An SMSF lawyer has confirmed the treatment of a lump sum payment from a super fund will not change even if the relevant member dies before the payment is made.
The situation has caused some angst among advisers and trustees as to whether the payment would be classified as a death benefit rather than a lump sum withdrawal due to the timing of the relevant events.
Townsends Business and Corporate Lawyers superannuation online services associate division leader Jeff Song noted the Superannuation Industry (Supervision) (SIS) Act dictates how a payment from a fund is treated is dependent upon not only when the payment was made, but also the reason why the payment was made.
Further, Song acknowledged: “The term ‘member benefit’ is defined as ‘a payment to a person from a super fund because the person is a fund member’ whereas ‘death benefit’ is defined as ‘a payment from a super fund after a person’s death because the person was a fund member’.”
He recognised at face value the aforementioned circumstances suggest the payment would be classified as a death benefit because the member has died before the payment has been made, but revealed this is not how the ATO has interpreted the situation.

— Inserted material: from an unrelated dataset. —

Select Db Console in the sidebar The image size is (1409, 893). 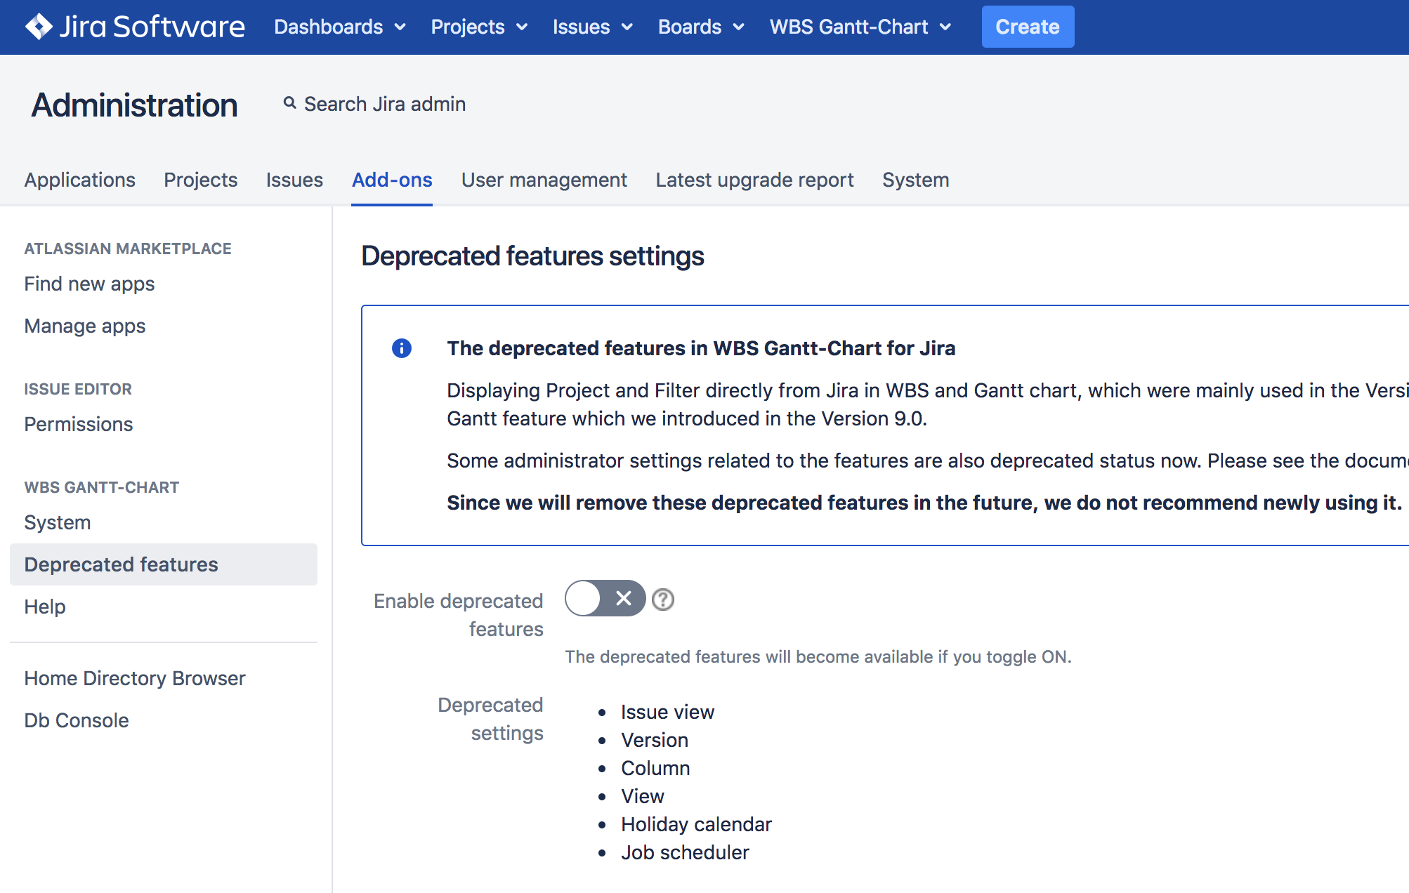[76, 720]
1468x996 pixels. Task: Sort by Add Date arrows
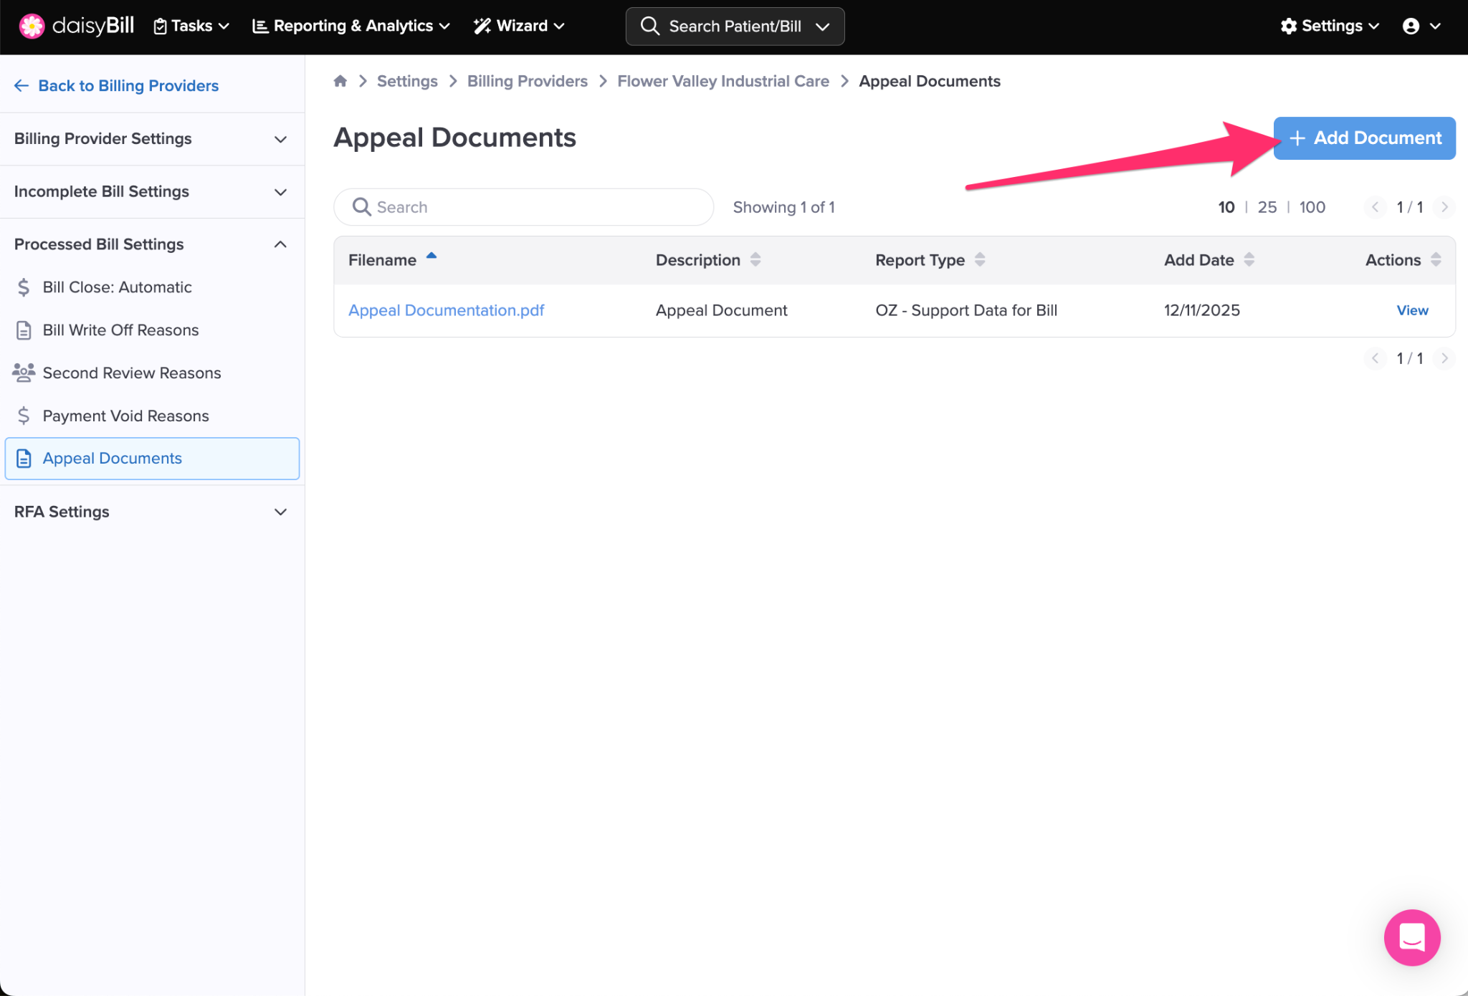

“The ATO’s view in their published private ruling 1051754180223 suggests otherwise and states that the payment is a ‘member benefit’ even if paid after the member’s death provided [certain] conditions are met,” he said.
The relevant conditions are that the payment was made by a fund to the dead member’s nominated account as requested by them immediately prior to their death and that the fund trustee processed the request in accordance with the applicable SIS Regulations requirements for voluntary cashing of unrestricted non-preserved benefits.
“While this is only a private ruling and is not a legal authority to confirm the current legal position, we agree with the ATO’s reasoning in that ruling that when determining the proper legal character of the payment, more weight should be given to the reason for the payment because the member requested the voluntary cashing of their super before death, rather than the mere timing of the cash payment being completed after their death,” Song noted.
The conundrum has arisen from estate planning strategies where members withdraw lump sums so their death benefits will be included as part of their estate due to the fact they have no tax dependants to receive the benefit.